Trying to deploy ollama to google cloud run

587 views Asked by At

I am trying to deploy ollama docker image with preinstalled models to google cloud run

FROM ollama/ollama:latest

RUN /bin/sh -c "/bin/ollama serve & sleep 1 && ollama pull phi"

ENTRYPOINT ["/bin/ollama"]

CMD ["serve"]

it works fine in when i pull and run it in localhost or in cloud engine but when deployed to cloud run i am getting ollama is running for get request for the hosted end point. but when i ask the /api/generate endpoint it says model is not defined.

I want it to run the ollama model which i have predownloaded in the image but it says there is no such model. i want it to generate some text.

Any help from the community will be highly appreciated :)

1

There are 1 answers

0
KYPcode On

I am not pretty sure that downloading model (which can be huge) directly in the image is a good practice since it will hardly increase the size of your image.

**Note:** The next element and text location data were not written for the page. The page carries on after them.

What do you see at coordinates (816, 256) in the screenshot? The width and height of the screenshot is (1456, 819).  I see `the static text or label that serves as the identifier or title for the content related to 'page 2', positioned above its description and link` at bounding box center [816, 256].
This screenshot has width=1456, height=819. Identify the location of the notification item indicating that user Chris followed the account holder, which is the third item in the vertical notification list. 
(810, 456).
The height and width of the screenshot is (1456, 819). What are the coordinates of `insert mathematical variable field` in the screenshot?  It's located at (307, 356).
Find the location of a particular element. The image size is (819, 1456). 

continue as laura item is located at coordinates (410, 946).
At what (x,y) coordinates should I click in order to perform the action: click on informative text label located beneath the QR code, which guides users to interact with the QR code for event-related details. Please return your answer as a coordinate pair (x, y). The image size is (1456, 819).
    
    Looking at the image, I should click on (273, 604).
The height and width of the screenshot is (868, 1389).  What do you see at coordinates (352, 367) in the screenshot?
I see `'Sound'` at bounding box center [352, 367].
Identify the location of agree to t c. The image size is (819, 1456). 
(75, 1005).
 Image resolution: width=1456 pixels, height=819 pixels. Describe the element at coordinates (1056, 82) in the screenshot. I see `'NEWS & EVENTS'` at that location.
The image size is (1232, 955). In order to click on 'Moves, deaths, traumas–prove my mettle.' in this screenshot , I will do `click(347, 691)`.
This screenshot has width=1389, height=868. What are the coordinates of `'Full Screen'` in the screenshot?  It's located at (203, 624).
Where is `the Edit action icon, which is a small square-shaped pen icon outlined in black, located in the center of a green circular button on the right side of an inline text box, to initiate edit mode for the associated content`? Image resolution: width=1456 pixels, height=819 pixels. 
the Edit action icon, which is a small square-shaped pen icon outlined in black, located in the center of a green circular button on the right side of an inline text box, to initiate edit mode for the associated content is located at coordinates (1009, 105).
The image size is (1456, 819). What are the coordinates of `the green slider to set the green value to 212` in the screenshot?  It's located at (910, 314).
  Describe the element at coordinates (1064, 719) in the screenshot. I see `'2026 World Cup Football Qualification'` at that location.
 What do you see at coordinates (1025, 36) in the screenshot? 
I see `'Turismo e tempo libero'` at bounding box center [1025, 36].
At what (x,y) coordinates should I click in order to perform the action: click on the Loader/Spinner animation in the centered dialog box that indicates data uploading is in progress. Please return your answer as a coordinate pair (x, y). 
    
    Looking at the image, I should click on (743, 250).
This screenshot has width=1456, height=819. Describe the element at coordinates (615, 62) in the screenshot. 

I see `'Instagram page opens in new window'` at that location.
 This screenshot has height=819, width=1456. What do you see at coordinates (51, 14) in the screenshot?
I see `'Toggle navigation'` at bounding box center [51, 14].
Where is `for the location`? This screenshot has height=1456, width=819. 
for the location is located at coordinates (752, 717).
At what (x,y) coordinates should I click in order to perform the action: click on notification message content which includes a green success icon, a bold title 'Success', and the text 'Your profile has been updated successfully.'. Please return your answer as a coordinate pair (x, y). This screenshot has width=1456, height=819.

What you can do is launch the serve at the beginning of the container and then pull/run the model you need:

FROM ollama/ollama:latest

ENTRYPOINT []
CMD ["/bin/sh", "-c", "/bin/ollama serve & sleep 15 && /bin/ollama run phi & wait"]

First, you will remove the "ollama" entrypoint. Then, you will be able to start the server (I waited for 15 seconds to ensure it launches when you run the model), and the && will execute "run phi" in parallel. Don't forget to include wait at the end; otherwise, it will stop immediately after.